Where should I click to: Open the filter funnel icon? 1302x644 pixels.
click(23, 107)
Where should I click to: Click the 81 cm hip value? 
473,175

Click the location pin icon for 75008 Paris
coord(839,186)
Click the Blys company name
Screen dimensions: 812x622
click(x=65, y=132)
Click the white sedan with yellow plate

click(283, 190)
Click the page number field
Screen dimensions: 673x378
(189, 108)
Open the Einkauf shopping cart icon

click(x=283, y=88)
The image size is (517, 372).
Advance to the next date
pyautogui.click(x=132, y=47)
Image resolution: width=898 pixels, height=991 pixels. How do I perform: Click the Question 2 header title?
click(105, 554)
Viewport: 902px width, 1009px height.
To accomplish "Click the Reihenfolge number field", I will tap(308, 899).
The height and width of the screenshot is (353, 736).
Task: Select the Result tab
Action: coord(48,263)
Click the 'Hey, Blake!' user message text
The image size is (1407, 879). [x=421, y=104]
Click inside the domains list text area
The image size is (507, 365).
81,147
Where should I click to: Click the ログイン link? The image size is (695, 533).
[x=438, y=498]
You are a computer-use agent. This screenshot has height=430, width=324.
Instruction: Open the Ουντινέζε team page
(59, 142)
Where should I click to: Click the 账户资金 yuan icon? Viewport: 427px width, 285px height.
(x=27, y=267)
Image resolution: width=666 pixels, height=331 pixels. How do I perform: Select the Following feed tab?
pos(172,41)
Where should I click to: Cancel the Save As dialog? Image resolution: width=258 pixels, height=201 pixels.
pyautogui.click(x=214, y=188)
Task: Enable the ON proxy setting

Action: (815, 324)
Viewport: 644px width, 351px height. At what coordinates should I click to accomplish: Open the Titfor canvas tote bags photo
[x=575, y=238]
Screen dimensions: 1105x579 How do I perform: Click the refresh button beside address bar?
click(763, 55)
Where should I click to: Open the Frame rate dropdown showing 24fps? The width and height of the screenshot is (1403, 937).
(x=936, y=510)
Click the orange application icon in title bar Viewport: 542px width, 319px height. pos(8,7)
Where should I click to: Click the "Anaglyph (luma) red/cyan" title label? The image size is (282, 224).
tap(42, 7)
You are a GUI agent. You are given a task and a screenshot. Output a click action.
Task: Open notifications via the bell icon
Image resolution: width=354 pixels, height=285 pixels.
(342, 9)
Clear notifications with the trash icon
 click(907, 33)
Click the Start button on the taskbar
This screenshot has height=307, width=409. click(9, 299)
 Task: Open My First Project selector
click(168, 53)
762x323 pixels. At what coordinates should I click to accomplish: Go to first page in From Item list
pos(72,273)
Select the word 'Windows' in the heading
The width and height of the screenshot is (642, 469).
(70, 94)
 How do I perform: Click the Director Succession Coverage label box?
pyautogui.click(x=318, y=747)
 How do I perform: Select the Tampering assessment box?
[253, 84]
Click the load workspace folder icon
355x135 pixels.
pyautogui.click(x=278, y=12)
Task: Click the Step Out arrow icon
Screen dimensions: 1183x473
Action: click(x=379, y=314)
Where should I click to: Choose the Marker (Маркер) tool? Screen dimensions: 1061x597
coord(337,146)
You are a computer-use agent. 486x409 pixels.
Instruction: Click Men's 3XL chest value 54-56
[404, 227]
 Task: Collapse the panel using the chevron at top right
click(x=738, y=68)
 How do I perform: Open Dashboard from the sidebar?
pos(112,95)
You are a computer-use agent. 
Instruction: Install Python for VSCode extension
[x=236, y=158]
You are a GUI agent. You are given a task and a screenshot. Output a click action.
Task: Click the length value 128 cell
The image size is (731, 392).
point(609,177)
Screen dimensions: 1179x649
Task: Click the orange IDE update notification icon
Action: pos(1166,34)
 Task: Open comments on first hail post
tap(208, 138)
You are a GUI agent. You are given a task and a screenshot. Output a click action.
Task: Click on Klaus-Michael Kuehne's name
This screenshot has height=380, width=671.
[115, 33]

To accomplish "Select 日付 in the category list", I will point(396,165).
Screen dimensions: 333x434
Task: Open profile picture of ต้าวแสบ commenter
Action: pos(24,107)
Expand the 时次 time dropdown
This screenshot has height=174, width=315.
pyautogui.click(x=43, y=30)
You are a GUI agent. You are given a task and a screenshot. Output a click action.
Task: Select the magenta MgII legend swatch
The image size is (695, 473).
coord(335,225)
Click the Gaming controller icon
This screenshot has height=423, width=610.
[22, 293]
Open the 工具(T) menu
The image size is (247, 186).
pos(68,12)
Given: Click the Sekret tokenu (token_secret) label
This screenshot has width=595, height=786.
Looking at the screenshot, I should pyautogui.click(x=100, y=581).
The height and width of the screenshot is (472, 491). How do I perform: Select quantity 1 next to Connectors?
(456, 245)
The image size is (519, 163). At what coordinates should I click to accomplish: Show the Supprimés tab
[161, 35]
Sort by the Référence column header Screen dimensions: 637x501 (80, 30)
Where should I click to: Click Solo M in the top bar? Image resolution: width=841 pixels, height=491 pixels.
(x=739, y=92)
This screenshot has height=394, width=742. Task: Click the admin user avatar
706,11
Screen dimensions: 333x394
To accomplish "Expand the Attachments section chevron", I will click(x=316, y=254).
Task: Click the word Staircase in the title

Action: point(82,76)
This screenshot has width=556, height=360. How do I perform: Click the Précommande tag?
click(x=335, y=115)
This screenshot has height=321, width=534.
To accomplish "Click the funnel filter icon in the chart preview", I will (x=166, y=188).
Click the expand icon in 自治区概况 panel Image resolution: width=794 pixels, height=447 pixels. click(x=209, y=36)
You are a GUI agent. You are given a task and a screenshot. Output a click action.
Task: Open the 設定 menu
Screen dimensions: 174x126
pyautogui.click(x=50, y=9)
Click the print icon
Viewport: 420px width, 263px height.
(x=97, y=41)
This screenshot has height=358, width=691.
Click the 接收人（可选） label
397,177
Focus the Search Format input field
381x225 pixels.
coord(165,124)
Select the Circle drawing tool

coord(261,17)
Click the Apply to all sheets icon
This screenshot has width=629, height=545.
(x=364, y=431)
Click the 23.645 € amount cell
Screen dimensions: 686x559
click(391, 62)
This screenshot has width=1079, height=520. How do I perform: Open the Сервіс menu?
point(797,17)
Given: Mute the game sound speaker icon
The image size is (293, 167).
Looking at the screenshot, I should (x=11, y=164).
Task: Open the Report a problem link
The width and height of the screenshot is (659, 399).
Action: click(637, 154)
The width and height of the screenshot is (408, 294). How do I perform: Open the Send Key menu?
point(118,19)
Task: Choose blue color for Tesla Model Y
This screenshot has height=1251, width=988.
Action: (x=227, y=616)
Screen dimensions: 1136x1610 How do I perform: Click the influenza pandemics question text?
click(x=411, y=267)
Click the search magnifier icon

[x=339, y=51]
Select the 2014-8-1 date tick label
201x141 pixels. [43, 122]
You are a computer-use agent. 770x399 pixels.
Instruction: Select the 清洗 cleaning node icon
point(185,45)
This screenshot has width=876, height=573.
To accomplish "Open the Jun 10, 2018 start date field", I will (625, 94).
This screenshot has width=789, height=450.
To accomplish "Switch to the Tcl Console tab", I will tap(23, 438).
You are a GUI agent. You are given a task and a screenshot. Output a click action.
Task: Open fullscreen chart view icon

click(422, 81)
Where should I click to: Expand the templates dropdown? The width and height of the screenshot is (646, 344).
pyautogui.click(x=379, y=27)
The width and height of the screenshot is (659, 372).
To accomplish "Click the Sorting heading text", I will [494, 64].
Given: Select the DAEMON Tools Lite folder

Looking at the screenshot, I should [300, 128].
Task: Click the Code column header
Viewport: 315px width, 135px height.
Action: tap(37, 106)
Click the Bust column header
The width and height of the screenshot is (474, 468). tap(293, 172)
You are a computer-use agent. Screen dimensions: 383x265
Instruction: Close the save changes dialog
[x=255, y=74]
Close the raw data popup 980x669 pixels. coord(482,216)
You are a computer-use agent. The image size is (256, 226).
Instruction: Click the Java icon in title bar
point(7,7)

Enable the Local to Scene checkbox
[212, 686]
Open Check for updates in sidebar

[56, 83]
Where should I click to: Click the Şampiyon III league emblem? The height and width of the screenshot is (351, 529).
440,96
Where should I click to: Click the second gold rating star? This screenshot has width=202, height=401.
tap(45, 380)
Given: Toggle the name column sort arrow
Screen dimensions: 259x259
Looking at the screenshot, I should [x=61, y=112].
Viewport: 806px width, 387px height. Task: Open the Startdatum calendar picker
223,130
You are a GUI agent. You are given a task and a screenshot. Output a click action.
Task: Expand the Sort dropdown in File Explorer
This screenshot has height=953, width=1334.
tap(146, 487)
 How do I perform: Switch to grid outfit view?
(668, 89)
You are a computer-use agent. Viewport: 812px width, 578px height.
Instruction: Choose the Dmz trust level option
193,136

= = = = =

## Activity
In the answer, give the lines from the first line of the data through the line with "Viewport: 902px width, 1009px height.", exactly as they appear and with no additions.

## Task output
Where should I click to: Open the filter funnel icon? 1302x644 pixels.
click(23, 107)
Where should I click to: Click the 81 cm hip value? 
473,175

Click the location pin icon for 75008 Paris
coord(839,186)
Click the Blys company name
Screen dimensions: 812x622
click(x=65, y=132)
Click the white sedan with yellow plate

click(283, 190)
Click the page number field
Screen dimensions: 673x378
(189, 108)
Open the Einkauf shopping cart icon

click(x=283, y=88)
The image size is (517, 372).
Advance to the next date
pyautogui.click(x=132, y=47)
Image resolution: width=898 pixels, height=991 pixels. How do I perform: Click the Question 2 header title?
click(105, 554)
Viewport: 902px width, 1009px height.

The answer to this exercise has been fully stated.